Joe closed his eyes. The strange noise Matilda had heard had probably been Troy. The drop of blood she’d wiped up, that she hadn’t initially seen after pouring the drinks, had probably been werewolf blood. She’d been set-up. But that knowledge didn’t matter, because the act was done.
“And Matilda?” Brianna asked, an emotion other than anger straining her voice. “Did you even care about what would happen to Matilda afterward?”
As Joe watched, Garvin offered an awkward shrug. “Every war has its casualties.”
Joe frowned and clenched his fists at his sides. Garvin’s callousness was disgusting. Infuriating.
“War?” Trista’s simple question cut through Joe’s building anger. She’d arched a brow high on her forehead and, after a brief pause, motioned for Brianna to step back.

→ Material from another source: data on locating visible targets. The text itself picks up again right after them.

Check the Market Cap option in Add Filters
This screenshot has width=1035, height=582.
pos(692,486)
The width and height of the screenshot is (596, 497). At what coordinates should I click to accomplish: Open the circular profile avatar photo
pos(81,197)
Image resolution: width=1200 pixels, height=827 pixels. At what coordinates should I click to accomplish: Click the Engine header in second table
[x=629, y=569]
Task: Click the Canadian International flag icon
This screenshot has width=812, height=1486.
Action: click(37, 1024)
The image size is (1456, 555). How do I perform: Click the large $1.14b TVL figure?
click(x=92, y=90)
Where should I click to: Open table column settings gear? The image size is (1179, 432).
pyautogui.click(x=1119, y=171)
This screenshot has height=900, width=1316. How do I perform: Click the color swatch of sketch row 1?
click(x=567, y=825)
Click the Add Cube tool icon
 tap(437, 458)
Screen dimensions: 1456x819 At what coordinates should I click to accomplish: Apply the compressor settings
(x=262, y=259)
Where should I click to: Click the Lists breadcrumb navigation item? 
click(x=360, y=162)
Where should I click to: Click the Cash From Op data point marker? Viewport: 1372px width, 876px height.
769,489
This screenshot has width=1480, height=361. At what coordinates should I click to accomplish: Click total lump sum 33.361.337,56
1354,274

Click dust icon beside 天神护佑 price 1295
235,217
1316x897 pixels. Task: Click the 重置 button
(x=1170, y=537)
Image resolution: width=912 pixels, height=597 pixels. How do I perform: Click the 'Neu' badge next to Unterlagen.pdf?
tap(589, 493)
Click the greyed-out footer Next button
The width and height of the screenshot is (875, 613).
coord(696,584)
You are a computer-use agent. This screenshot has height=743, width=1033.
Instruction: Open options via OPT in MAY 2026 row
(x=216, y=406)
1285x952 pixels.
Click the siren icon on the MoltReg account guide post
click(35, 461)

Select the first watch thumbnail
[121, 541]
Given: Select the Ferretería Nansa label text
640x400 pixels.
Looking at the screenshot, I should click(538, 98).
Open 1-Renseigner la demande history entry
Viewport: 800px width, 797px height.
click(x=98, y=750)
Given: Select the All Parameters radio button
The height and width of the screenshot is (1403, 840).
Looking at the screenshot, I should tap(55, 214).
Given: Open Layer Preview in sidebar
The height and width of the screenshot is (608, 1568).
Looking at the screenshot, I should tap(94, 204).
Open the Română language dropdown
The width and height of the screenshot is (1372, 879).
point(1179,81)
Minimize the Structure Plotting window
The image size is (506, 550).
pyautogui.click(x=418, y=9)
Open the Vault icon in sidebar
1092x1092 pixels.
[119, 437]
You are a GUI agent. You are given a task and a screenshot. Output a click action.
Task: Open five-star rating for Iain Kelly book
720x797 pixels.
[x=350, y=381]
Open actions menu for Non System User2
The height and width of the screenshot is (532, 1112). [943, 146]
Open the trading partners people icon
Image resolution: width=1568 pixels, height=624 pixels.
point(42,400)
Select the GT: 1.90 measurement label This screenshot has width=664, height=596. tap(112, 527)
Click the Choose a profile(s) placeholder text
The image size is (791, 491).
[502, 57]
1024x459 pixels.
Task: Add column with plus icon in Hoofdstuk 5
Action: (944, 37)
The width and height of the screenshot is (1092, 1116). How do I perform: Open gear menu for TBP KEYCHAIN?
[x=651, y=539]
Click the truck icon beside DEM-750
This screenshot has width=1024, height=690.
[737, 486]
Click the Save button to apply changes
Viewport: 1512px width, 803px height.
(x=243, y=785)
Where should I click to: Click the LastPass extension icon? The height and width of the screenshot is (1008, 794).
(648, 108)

Garvin slumped a couple of inches when he was released, but Trista moved closer and caught his jaw in her hand. “Do you mean to tell me you think your little bout of treachery is tantamount to war?”
Silence hung in the air as Joe and the others waited for Garvin’s response.
Garvin rumbled with another strained laugh. “I wasn’t talking about me,” he said. “The brothers, and their master, they’re the ones waging war with you.”
Master? From his own personal experience, Joe couldn’t say he felt like Tobias Wilson was the kind of man who answered to a master.
Without moving from his place to the side, Seth asked the question on Joe’s mind. “What makes you think the Wilsons answer to anyone?”
“You think I would have done all this for no reason?” Garvin challenged.